Paulo Filho imediatamente colocou a sua posição: "Quero logo deixar bem claro que não desejo dedicar minha vida a nada que não seja intenso e absorvente. Se vou abraçar o crime não pretendo ficar no delito leve, que qualquer leigo pode praticar e que pode ser até cuspir na calçada e chegar atrasado no emprego. Não, se vou me dedicar ao crime, quero me dedicar ao crime. E crime mesmo, para mim, é assassinato."

- Ótimo - disse eu - isso torna tudo mais fácil. Temos definição. Mas, falar em definição, você sabe o que é Assassinato? Assassinato que em inglês se chama 'murder', no latim 'homicidium'...

- Não poderíamos passar por cima da erudição, seu Millôr? - me pediu Paulo Filho. Passei por cima e concluí: "... e consiste em tirar a vida de um ser humano, ilegal e intencionalmente. Passo a explicar ponto por ponto."

- Não precisa - disse Paulo Filho - explique apenas "ilegal e intencionalmente".

Peguei meus códigos mas, ao fim de meia hora de explicações, ambos os Paulos mostravam-se visivelmente cansados e desiludidos: "Realmente não temos condições econômicas para enfrentar esse tipo de atividade."

- Acho que vocês tem toda razão - concordei. - O assassinato é uma atividade extremamente mais complicada do que parece à primeira vista, e, se Paulo Filho vai ingressar nela, tem que estar técnica e teoricamente preparado, porque o menor descuido pode levá-lo a praticar uma morte não apenas desculpável, mas mesmo justificável, chegando até, em alguns dos casos, a ser socialmente desejável.

- O senhor está se referindo a atividade tipo Esquadrão da Morte?

- Não, estou me referindo a Eutanásia. Por que não tenta o roubo?

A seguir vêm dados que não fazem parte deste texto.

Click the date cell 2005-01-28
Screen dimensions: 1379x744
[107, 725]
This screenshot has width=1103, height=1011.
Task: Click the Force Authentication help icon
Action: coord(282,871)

- É uma boa ideia - disse Paulo Filho, não porque a ideia tivesse partido de mim mas porque, evidentemente, tudo conduzia a isso. - Como é que se define?

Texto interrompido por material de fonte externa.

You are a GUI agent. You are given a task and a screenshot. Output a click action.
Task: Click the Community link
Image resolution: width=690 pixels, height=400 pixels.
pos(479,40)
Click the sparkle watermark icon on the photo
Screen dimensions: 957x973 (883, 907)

- Roubo - disse eu - é o ato de se apropriar de qualquer bem material alheio, com emprego de força ou violência, com invasão de domicílio, estabelecimento comercial, templo...

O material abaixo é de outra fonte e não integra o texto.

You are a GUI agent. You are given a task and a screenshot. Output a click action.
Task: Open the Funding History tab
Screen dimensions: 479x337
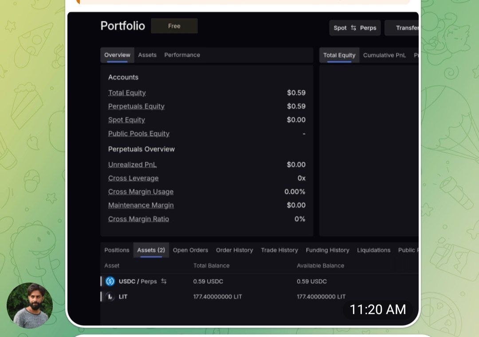(x=327, y=250)
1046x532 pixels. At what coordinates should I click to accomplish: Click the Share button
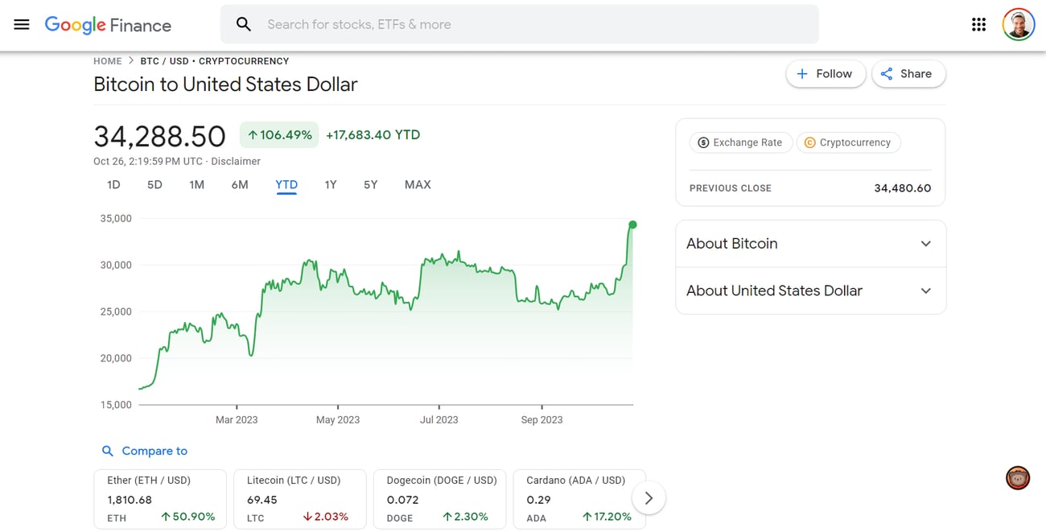coord(908,74)
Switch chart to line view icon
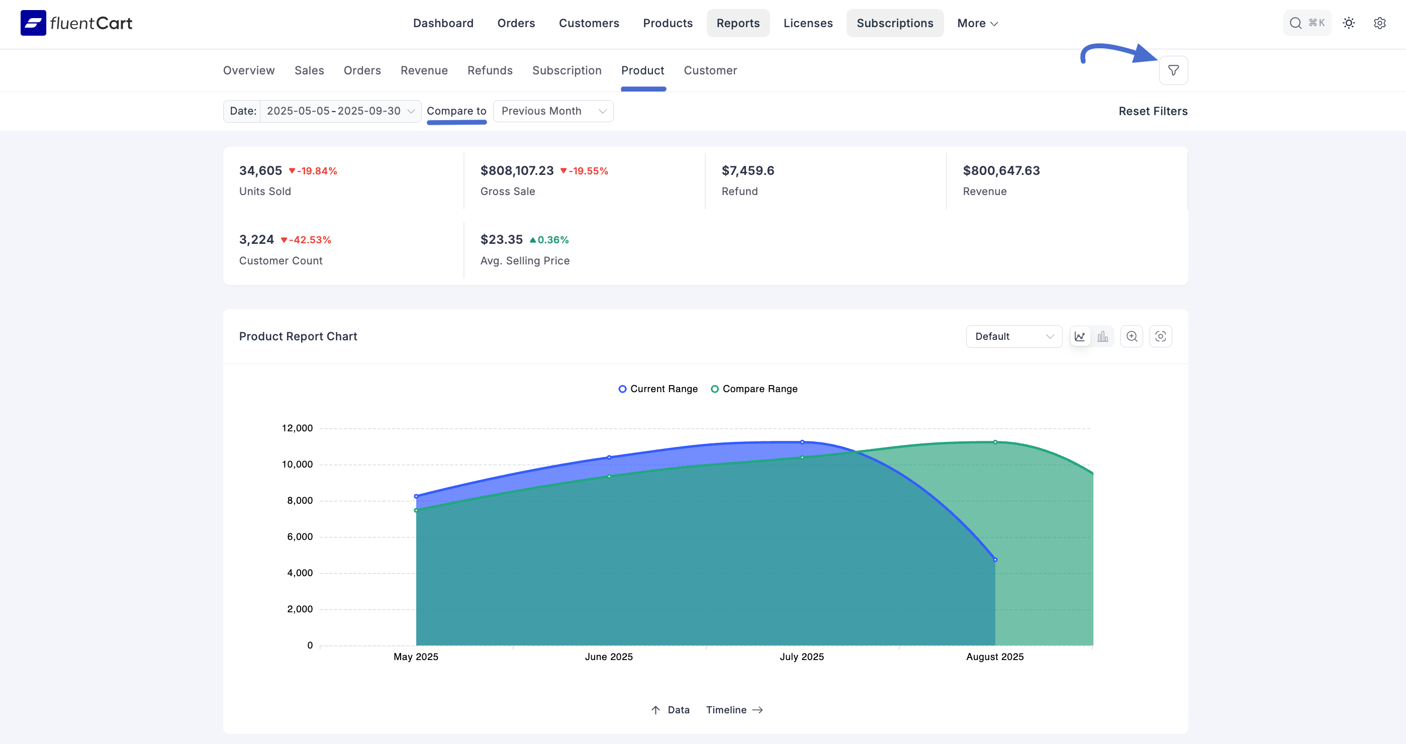Image resolution: width=1406 pixels, height=744 pixels. click(1080, 336)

Parei, respirei e disse a Paulo Filho.

- Não quero desanimá-lo, mas só nesse código, o roubo tem 37 páginas de definição. Tem também, importantíssimo, um Mens Rea.

- O que é isso?

- Uma coisa parecida com ilegal e intencionalmente - chutei - Quer que leia? São só seis páginas.

- Não, não, Millôr, deixa, - me respondeu Paulo Filho decepcionado - é tudo muito complicado. Acho que meu pai tem razão. Vou ser um homem de bem.


POST-SCRIPTUM:


O crime não compensa mesmo hoje em dia?